How a small, family-owned and operated company can give away a snowmobile is impressive, but why they were giving away a snowmobile is what really caught our attention. Skinz called this the Ultimate Freedom giveaway, with a tagline that reads “Providing opportunities for those who deserve it the most.”
And to enter ... well, you couldn’t enter. Someone else had to nominate you.
“Our industry is full of action heroes and many who aspire to be really good at riding,” Jeff Hawksworth, owner of Skinz Protective Gear, said. “But what we wanted to do is find some real heroes—people who have sacrificed greatly and have been through a lot. We wanted to find those people and use our industry and community to celebrate them and lift them up.”

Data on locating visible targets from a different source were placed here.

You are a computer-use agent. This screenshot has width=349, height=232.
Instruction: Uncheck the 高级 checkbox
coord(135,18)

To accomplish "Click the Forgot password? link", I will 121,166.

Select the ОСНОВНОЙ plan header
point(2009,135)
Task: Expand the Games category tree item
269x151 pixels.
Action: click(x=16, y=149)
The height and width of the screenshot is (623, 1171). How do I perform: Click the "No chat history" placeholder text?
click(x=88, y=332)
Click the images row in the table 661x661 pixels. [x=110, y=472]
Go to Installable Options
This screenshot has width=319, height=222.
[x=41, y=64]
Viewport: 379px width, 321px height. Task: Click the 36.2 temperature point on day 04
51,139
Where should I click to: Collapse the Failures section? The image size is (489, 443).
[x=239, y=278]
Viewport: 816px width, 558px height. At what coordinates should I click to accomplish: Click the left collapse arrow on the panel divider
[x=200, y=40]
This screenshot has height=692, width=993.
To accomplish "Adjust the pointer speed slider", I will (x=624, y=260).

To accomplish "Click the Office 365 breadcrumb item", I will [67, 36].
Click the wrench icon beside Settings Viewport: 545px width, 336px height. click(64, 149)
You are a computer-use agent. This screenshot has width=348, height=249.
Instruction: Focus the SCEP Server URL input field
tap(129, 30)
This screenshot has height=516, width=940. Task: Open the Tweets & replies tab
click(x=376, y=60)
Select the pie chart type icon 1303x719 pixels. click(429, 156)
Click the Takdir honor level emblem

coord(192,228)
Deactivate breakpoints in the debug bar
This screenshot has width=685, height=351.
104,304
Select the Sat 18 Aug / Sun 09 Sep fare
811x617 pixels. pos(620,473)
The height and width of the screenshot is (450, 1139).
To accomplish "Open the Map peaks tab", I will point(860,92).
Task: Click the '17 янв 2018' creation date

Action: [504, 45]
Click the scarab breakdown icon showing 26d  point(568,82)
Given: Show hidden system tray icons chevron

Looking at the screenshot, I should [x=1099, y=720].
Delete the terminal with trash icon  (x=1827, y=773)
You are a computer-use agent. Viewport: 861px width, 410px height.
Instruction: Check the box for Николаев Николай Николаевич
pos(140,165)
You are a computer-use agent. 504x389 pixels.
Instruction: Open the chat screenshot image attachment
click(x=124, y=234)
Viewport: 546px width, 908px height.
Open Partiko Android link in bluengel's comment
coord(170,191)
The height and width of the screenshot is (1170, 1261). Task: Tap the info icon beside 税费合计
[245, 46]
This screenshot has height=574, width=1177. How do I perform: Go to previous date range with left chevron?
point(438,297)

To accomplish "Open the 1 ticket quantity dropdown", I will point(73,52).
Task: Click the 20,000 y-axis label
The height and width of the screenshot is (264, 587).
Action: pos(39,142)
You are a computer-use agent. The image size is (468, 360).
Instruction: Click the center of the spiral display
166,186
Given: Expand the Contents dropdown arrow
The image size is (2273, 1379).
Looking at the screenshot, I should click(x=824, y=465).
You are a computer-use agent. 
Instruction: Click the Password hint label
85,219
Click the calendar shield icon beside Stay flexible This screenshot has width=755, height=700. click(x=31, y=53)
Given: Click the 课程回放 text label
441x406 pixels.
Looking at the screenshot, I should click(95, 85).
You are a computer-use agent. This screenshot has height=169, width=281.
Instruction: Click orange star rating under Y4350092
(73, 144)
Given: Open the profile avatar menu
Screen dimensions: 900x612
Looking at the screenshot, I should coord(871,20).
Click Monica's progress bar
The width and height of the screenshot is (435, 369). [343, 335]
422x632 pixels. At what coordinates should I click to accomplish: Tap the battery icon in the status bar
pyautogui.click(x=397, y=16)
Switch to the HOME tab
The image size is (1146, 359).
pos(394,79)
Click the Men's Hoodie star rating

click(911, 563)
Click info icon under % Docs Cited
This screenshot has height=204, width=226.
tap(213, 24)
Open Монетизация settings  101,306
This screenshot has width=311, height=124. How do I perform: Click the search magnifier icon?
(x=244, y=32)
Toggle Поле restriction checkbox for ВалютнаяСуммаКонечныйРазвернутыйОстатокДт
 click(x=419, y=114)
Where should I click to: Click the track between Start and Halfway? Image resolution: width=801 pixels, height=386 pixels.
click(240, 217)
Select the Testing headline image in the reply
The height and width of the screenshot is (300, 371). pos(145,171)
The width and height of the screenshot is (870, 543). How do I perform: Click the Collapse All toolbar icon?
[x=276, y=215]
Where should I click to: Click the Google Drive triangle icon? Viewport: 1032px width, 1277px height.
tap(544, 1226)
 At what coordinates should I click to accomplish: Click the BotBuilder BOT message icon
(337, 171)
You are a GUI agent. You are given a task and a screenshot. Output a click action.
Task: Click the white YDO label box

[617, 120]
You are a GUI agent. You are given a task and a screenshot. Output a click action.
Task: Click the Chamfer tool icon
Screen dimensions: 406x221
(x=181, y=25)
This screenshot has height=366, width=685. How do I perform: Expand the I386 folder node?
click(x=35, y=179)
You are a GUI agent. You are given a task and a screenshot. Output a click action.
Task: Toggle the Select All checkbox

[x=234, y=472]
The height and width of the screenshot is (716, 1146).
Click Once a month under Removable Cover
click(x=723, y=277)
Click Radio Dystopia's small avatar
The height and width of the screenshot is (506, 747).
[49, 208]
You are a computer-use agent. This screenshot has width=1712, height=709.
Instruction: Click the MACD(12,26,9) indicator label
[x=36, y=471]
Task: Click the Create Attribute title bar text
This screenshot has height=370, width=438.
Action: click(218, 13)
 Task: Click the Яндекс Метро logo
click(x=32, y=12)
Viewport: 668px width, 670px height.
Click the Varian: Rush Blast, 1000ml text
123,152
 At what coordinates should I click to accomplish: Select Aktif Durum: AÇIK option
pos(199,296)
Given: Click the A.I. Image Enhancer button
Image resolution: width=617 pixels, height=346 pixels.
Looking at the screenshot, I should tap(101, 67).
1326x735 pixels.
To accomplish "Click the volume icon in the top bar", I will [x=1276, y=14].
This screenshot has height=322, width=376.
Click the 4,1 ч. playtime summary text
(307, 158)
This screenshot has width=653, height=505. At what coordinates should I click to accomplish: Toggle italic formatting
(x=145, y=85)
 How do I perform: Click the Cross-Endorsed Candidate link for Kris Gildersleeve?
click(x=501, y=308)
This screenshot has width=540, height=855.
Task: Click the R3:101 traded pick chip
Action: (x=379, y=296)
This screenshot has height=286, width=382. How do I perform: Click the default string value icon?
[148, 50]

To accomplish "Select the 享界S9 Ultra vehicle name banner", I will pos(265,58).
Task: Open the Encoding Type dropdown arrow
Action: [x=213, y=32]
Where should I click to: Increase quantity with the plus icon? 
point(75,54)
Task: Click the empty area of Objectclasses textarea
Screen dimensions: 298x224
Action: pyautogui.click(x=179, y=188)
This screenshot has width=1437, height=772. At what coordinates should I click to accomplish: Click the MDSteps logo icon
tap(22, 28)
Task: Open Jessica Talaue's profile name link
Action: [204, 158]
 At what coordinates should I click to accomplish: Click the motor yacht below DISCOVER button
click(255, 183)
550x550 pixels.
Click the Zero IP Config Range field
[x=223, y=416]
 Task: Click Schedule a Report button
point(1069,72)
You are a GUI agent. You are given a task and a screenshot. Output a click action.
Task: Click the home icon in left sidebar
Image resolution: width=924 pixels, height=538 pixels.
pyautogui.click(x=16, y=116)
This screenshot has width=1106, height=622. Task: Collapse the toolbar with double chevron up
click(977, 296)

The contest kicked off in early October at the Rocky Mountain Snowmobile Expo in Denver, CO, as well as a modest social media push announcing the program.
“This was a small experiment and we had no idea what we were about to unleash,” Jon Miller, creative director at Skinz, said. “We opened it up for nominations for a short three-week window and had our industry friends’ help with sharing it. And then we braced ourselves for how many entries we would get.”
The nominations trickled in slowly at first. “They were emotionally-charged accounts of dozens of brave men and women—best friends, spouses, sons, daughters, parents, siblings,” Miller said. “I couldn’t read through any of the nomination entries without crying. I personally had no idea how the Hawksworth family was going to pick the winners.”
As Veteran’s Day drew closer, the pressure was on. Three finalists were selected, based on two points of criteria—sacrifice as well as a passion for snowmobiling. “Sacrifice was the most important, of course,” Hawksworth said. “But we also wanted to make sure that whoever won this snowmobile, that it would be used to its potential, and that it would get into the hands of someone who might not have otherwise had the opportunity to own a new sled.”